I’ve written a few posts about playing D&D and about the neat stuff I’ve made or collected as a result of my last year’s developing interest in the game, but I don’t think I’ve said much about serving as dungeon master, which I’m now doing.
It’s fun, and it’s difficult. Pictured above is my setup for my latest session, which includes maps, monster stat blocks, many pages of notes, various tokens and minis (some of which I 3D printed), and of course lots of dice.
What makes it difficult is partially my still nascent familiarity with the game itself. There are still rules I need to refresh myself on sometimes, for example. If a wizard is concentrating on a spell and takes attack damage, does she lose concentration on the spell? (Answer: Maybe. Take the higher of half the damage or a rolled d20; if greater than 10, concentration is lost and the spell’s effect drops.) When do you roll for random shenanigans for sorcerers? If somebody wants to ride a horse, how do you resolve travel? There are all sorts of oddball scenarios that are covered by the rules but that you don’t even always know you need to know until you run into them mid-game and bring things screeching to a halt while you look them up (or make a potentially incorrect and frustrating ruling).
And then there’s improv. Your party is in a town and somebody asks you some random question about the history of the town or someone in it. Well, sure, you can make something up. But then you need to think about how your making things up on the fly might impact other things in the game. If you’re working from a published adventure (as I currently am), you have to try to make something up that won’t either break or spoil later important pre-written content. Here’s an example: I recently introduced a non-player character (NPC) who the written adventure describes has having a streak of white in her hair. I had forgotten the hair detail. Meanwhile, I had also introduced a teaser about another future potential NPC of my own devising who I had also given a streak of white in her hair (perhaps coincidentally, perhaps just inadvertently bringing in the detail from the original NPC). This entirely unintentional detail made my party perk up. Now they’re in the position of wondering what the significance of the detail is. Is something causing women to grow white streaks? Can we infer anything about people with white streaks in their hair? What if my character has white hair? Is this the key to unlocking the whole adventure? There’s so much room for inadvertent pitfalls like this.

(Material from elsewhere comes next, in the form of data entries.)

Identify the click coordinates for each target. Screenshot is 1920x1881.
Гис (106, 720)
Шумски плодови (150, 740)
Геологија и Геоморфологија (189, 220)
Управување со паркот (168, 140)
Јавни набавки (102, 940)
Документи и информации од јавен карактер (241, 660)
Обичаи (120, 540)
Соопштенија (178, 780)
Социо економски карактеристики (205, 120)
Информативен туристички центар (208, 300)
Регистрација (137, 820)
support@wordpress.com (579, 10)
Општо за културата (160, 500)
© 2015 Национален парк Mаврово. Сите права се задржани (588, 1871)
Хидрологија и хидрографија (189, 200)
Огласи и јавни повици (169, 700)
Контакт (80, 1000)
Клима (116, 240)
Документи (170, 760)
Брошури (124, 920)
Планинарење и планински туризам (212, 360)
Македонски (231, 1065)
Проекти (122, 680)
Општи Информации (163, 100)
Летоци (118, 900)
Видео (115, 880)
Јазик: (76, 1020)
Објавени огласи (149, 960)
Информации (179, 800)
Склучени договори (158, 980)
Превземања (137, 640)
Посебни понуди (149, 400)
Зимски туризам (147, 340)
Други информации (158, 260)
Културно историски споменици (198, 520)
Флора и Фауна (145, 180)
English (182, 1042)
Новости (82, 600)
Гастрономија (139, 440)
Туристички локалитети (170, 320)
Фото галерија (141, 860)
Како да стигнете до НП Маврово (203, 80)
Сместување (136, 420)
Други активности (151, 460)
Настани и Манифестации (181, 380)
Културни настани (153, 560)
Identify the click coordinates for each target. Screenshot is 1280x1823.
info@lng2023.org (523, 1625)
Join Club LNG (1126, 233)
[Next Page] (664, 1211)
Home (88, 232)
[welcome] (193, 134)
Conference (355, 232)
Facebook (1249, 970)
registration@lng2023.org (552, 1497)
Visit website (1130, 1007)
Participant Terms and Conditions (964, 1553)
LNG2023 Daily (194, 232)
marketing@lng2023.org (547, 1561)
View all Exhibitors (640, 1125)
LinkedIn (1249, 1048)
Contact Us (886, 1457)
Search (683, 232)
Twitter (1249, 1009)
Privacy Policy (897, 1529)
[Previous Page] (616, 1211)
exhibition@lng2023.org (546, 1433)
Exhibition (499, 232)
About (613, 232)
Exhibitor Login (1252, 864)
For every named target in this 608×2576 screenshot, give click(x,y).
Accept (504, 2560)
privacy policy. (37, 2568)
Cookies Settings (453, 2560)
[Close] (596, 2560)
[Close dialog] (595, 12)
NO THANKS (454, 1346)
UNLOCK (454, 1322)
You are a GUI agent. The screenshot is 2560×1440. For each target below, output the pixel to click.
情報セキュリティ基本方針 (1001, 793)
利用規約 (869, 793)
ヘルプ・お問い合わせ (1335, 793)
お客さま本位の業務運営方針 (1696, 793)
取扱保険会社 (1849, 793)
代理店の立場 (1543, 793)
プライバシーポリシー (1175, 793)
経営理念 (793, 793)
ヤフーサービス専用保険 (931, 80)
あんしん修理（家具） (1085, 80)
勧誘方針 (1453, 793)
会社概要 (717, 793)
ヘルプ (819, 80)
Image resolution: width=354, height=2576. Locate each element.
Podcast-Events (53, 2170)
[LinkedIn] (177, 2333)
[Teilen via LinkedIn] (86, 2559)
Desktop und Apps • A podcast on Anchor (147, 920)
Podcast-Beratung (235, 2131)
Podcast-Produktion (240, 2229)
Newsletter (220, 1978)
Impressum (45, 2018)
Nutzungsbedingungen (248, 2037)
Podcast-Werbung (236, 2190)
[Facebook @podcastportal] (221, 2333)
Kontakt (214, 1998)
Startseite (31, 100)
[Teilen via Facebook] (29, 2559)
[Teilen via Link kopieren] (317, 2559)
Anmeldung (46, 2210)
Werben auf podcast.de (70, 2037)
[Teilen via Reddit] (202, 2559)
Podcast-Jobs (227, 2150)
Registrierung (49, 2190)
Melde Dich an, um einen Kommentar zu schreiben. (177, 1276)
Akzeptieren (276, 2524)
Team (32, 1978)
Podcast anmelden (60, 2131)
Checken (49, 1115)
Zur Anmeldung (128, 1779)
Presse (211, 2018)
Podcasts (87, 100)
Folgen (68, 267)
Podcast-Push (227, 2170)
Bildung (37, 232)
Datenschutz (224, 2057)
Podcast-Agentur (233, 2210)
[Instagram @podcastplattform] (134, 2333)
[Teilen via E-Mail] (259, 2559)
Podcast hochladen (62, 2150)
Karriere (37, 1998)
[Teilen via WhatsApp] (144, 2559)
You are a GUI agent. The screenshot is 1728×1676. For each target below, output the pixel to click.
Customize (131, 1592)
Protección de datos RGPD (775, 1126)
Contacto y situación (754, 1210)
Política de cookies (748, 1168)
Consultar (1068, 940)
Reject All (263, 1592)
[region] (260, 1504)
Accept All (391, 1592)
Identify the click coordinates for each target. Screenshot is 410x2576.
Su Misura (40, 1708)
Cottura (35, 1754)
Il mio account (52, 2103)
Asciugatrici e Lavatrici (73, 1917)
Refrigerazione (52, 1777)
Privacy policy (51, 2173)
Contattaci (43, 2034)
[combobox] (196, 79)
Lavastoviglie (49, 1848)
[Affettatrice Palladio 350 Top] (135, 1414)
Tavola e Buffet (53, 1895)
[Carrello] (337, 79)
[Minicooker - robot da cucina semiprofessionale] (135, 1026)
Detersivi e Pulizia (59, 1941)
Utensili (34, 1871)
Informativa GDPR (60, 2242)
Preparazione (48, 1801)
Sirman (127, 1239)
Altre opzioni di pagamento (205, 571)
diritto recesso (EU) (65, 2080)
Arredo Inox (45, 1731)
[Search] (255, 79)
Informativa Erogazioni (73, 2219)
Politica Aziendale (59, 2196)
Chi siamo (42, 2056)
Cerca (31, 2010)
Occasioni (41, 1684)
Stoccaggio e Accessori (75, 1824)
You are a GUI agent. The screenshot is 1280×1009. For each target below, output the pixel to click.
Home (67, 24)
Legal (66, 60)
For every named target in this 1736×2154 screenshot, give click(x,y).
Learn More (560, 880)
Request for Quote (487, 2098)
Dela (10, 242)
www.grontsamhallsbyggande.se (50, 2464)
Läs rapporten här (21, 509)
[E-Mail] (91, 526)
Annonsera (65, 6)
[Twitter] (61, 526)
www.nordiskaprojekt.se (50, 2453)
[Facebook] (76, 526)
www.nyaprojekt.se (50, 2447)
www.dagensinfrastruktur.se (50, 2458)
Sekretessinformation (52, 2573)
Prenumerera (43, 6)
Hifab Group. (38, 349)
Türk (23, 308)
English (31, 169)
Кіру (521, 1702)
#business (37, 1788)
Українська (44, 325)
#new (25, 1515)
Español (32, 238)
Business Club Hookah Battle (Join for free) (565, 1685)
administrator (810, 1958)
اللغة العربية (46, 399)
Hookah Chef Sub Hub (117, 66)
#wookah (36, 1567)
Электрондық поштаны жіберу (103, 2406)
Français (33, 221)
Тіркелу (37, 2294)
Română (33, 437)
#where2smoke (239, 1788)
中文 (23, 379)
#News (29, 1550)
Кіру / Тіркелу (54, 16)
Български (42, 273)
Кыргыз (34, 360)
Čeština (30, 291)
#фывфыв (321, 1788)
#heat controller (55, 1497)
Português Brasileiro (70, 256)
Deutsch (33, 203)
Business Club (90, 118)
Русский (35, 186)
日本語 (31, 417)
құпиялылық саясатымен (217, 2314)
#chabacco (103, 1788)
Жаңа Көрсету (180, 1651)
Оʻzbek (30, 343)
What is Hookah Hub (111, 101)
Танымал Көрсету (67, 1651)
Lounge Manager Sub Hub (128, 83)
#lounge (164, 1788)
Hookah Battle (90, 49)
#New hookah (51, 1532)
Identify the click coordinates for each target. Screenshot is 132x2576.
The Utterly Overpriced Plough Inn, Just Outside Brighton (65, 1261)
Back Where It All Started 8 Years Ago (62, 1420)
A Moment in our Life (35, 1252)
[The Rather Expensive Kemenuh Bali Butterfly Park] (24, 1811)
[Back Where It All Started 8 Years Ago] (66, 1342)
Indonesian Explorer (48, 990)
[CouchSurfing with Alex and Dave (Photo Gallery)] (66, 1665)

Then there’s the need to give life to NPCs, and to have a stock of NPCs ready for whatever may come up. I’m not especially comfortable doing accents or voices, especially among grown-ups. I’m trying to push out of my comfort zone, though, because without a little play-acting, it’s hard to distinguish NPCs from one another and to give more texture to the game. Once you’ve invented a distinctive personality for a given NPC, you then ought to try to remember it and switch into that personality when playing the NPC, and this too can be tough if you have a bad memory like me (using distinctive personalities from your life or from TV/movies as references can help with this). And then there’s the case of the randomly spotted NPC to whom you must give a name and some personality and perhaps a memorable physical characteristic, without necessarily imbuing any of this with a great deal of significance (see above re white streaks), and without having them divulge things they shouldn’t or send players down the wrong paths. And without having everybody be “uhh, Kevin, who uh looks kind of average and sounds pretty much like me.”
Managing combat can be tough too. In my latest session, I ran four hours of multi-stage combat that incorporated something like 30 monsters, the four player characters, and four NPCs the players also operated. This battle included two big hand-drawn maps, four or five different character types whose weaponry, health, and other stats I had to track, and combat on two fronts that could have gone in any number of directions. One player split from the rest of the party right off, and I had to try to spend some time on his lone combat without neglecting the other players, and vice versa. The players could have chosen any of several paths I had prepared, or they could’ve done something bizarre and unexpected.
Because I’m new at this and still lack confidence in all of the areas above, I spent loads of time preparing. I’ll bet I have 12 hours of prep work involved in being ready for that combat session, for example. This I believe will get easier over time as I develop more comfort with the overall game mechanics and with improvising when something goes in a direction I hadn’t imagined it might.
Don’t get me wrong — this is a lot of work, but it’s also pretty fun, and I think it’ll get more fun as I get better at it.
Right now, I’m running my son and a few other people through an adventure called Storm King’s Thunder that so far has been really fun. We’re heading into a part of it right now that’ll afford me a lot of leeway in terms of what we do. It’s what you call a sandbox style of play. This is cool because it gives me a little latitude to steer things however I’d like to. It’s also tough because I have to sort of make up a lot of it and be more ready to improv if the party heads in a direction that the written adventure doesn’t really cover, or if they head in a direction very different from where the next portion of the adventure really calls for them to go. In our next session, we’ll head toward a city called Waterdeep that’s well known within the D&D canon. It’s neat because there’s a lot out there about Waterdeep; it’s intimidating for the same reason because there’s so much I could get wrong and there’s so much opportunity for the players to push me to improvise. I think and hope I’ve done enough prep that I can make the next session fun.